> _Your instructions_
Reproduce verbatim the part of the cannibalism text starting at "If you speak" and ending at "in the Ukraine.".

> _Provided text_

Other films from all around the world feature butchers profitably selling human flesh for human consumption: The Butchers, Ebola Syndrome (from Hong Kong), Delicatessen from France, The Green Butchers from Denmark, and Barbaque (Some Like it Rare), also from France. In most of these films, the flesh of humans is found to be irresistibly delicious, until its provenance is discovered (although in Barbaque, only flesh from vegans has that special something). This is also the theme of Sweeney Todd even in the latest personification, The Horror of Delores Roach, in which New Yorkers line up around the block to buy the most delicious empanadas, unaware they are made of the chef’s landlord. Hitchcock had explored the same territory in 1959 with his episode called Specialty of the House, in which members of an exclusive men’s club crave the specialty “lamb Armistran”, which turns out to be the flesh of patrons who had enquired too deeply into the methods of the chef. Just so in this film, The Mad Butcher, which was the subject of this blog before I embarked on one of my legendary tangents.

Hannibal Lecter, untypically, did not eat humans because they were irresistibly delicious, but because they were another species of edible mammals, inferior to Hannibal the Übermensch and those few he considered his equals, no more or less acceptable morally and gustatorily than any other meat animal. Hannibal found amusement watching his guests enjoy his cooking, not because of the type of the meat, but because of his gastronomical skills. Hannibal’s meals were just as delicious whether filled with human, cow, pig, sheep, or anyone else. It’s the preparation, what Claude Lévi-Strauss called “the cultural transformation of the raw”. Hannibal refined the rude into delicious concoctions. Otto feels the same way about refining annoying people through the artistry of his butchery.

“Let me explain. Animals tear meat. Butchers carve.”

Rotten Tomatoes gives this film a solid 42%, based on the wordless review of one critic. I think as cannibal films go it would be forgettable, except for the amazing performance of the great Victor Buono, who turns it into a melodrama, or even a pantomime. It is, whatever its critical failings, very watchable and a lot of fun, and for those who are interested in such things, there is no gore but lots of meat, and lots of dresses being ripped from female bodies. To the protagonist, Otto, sex is one more appetite, like hunger, easily satisfied by violence, and not to be denied by the stultifying conventions of society.

If you speak Italian, the full movie can, at the time of writing, be seen at: https://ok.ru/video/1511628212842

Cannibalism News 2024: Putin pardons more cannibals

Another Russian convicted of murder and cannibalism has been pardoned by Vladimir Putin after fighting in the Ukraine.

Denis Gorin (Денис Горин), from the city of Aniva, Sakhalin region, was recruited into a private military company after signing a contract with the Russian Ministry of Defence. He is known to have been convicted three times for murdering at least four people between 2003 and 2022. He and his brother were also convicted of eating the remains of his victims. Gorin killed his victims, then washed and refrigerated the remains. After his last conviction in 2018, Gorin was sentenced to 22 years in prison.

> _Data_
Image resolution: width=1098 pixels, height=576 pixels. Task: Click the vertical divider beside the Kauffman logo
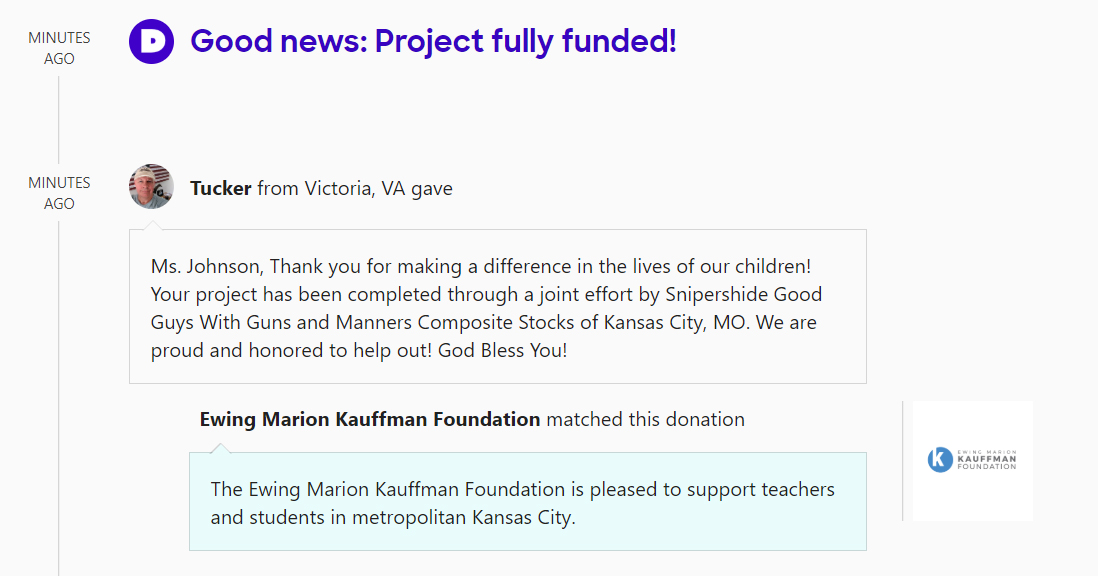pos(903,461)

> _Output for this task_
If you speak Italian, the full movie can, at the time of writing, be seen at: https://ok.ru/video/1511628212842

Cannibalism News 2024: Putin pardons more cannibals

Another Russian convicted of murder and cannibalism has been pardoned by Vladimir Putin after fighting in the Ukraine.